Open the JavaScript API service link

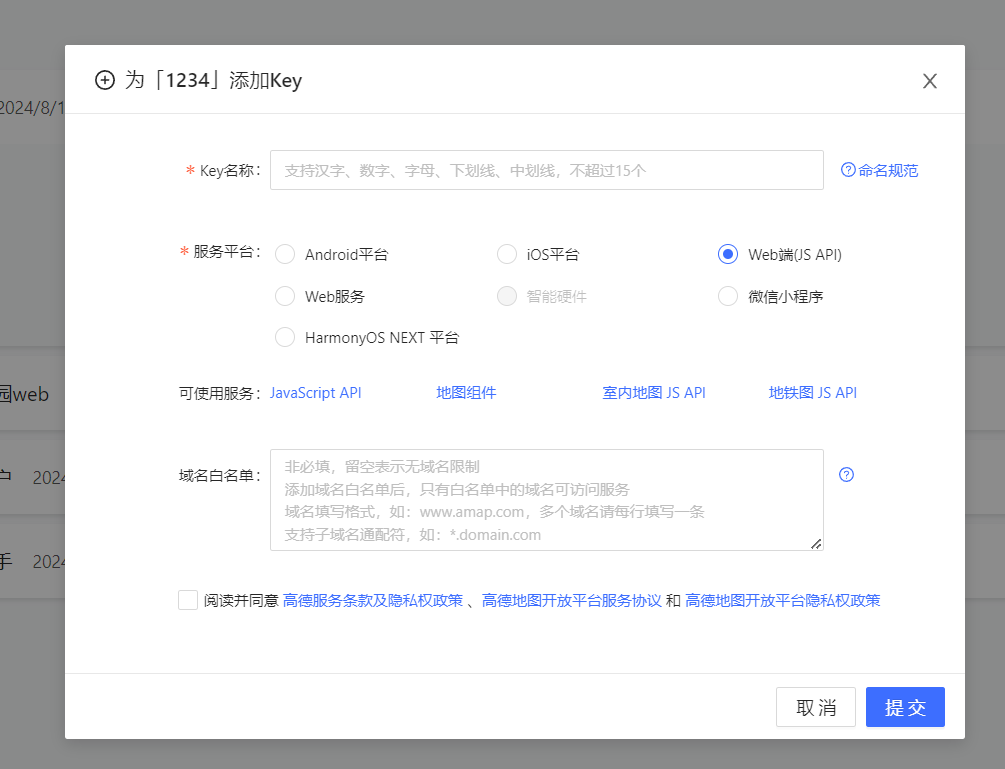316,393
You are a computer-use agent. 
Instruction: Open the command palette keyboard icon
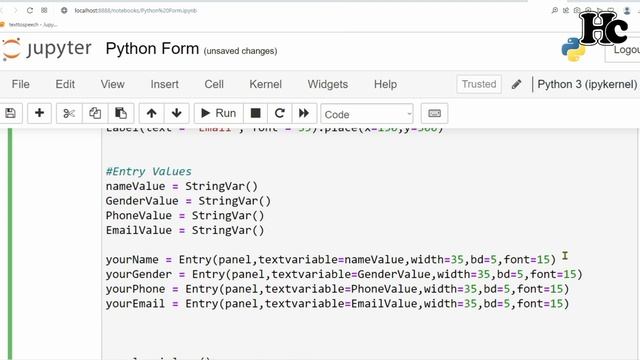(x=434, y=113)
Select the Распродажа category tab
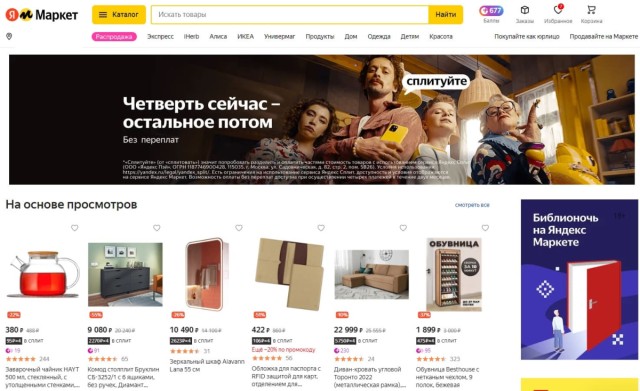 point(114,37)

--

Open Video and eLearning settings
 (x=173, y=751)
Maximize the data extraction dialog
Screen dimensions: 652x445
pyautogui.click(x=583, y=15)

--

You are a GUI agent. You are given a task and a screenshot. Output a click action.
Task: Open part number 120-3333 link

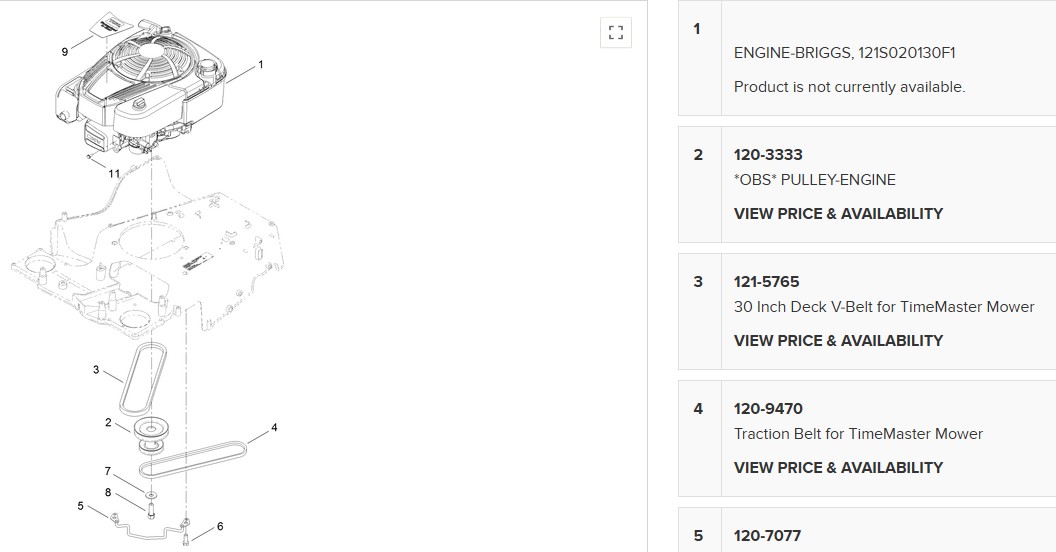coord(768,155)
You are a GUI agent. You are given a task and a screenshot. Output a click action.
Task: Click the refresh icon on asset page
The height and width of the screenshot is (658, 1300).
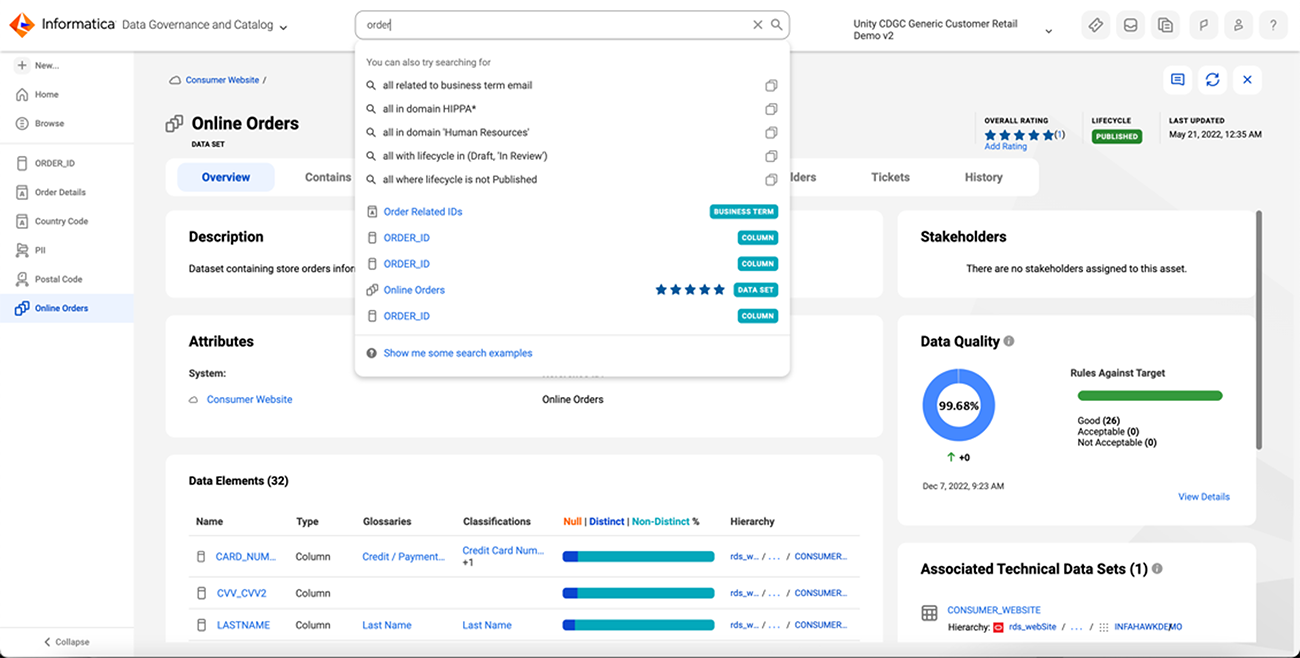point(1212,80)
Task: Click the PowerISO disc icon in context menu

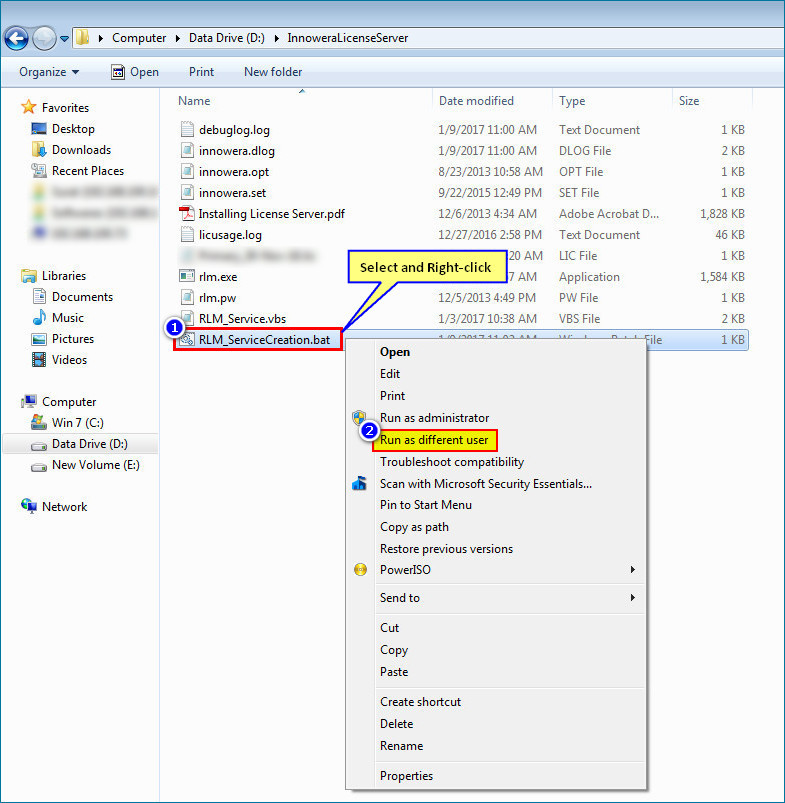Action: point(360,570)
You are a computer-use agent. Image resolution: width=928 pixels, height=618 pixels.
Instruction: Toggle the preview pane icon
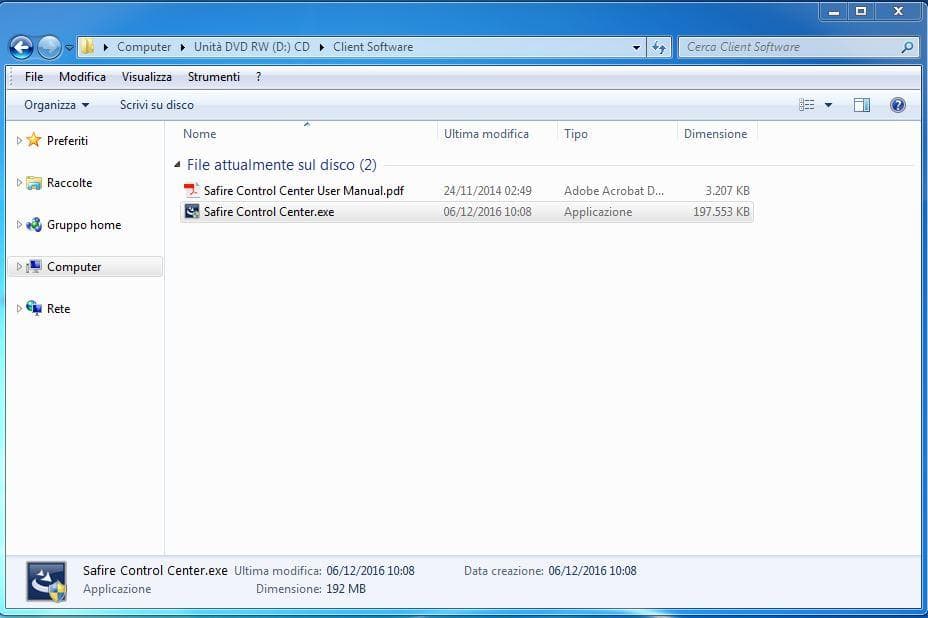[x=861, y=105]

> **Exercise directions**:
If a line in the data above holds the string "computer", report that line.

> **Solution below**:
You are a computer-use agent. 
You are a computer-use agent. Image resolution: width=928 pixels, height=618 pixels.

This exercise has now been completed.